-- Start of MATERIAL PROVIDED --

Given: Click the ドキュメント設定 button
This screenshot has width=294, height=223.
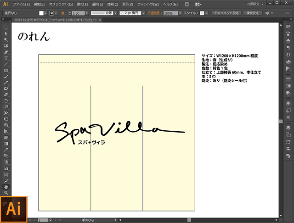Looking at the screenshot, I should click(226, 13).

-- End of MATERIAL PROVIDED --
-- Start of MATERIAL PROVIDED --

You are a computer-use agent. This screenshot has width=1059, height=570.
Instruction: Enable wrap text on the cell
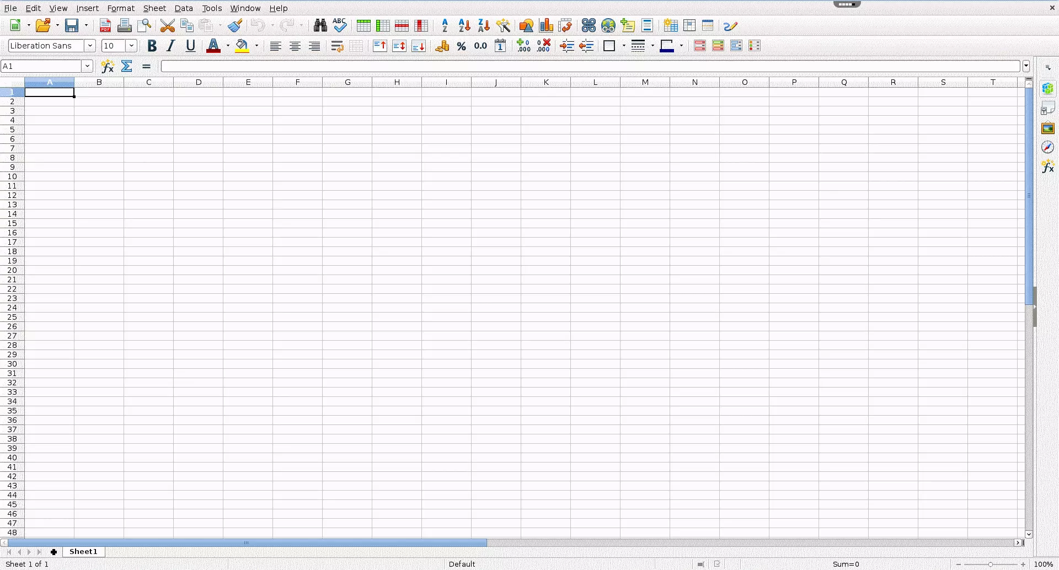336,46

-- End of MATERIAL PROVIDED --
-- Start of MATERIAL PROVIDED --

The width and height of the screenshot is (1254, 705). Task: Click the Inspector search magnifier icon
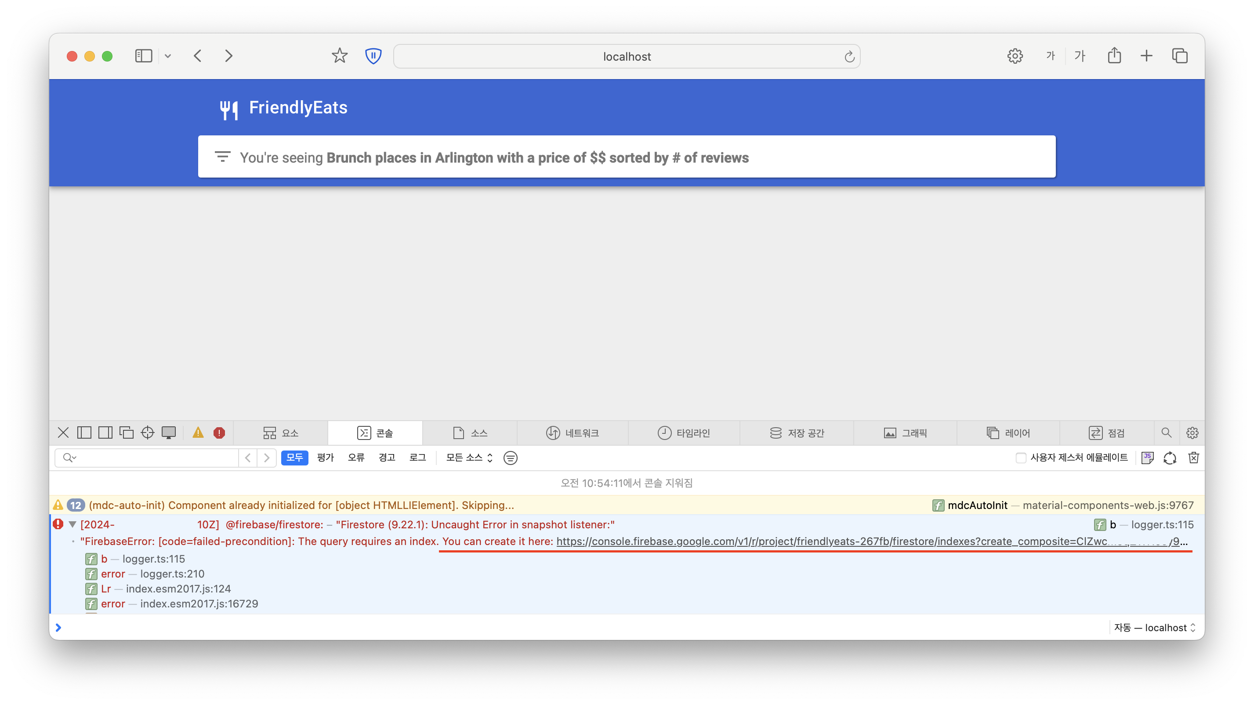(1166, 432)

-- End of MATERIAL PROVIDED --

## YOUR OBJECTIVE:
Reproduce the part that opens with the line containing "Given: Click the ドキュメント設定 button" and closes with the line containing "Looking at the", with "button" swapped for "control" and all else kept the same. Leave the pictures out of your answer.

## SOLUTION TO THIS EXERCISE:
Given: Click the ドキュメント設定 control
This screenshot has width=294, height=223.
Looking at the screenshot, I should click(226, 13).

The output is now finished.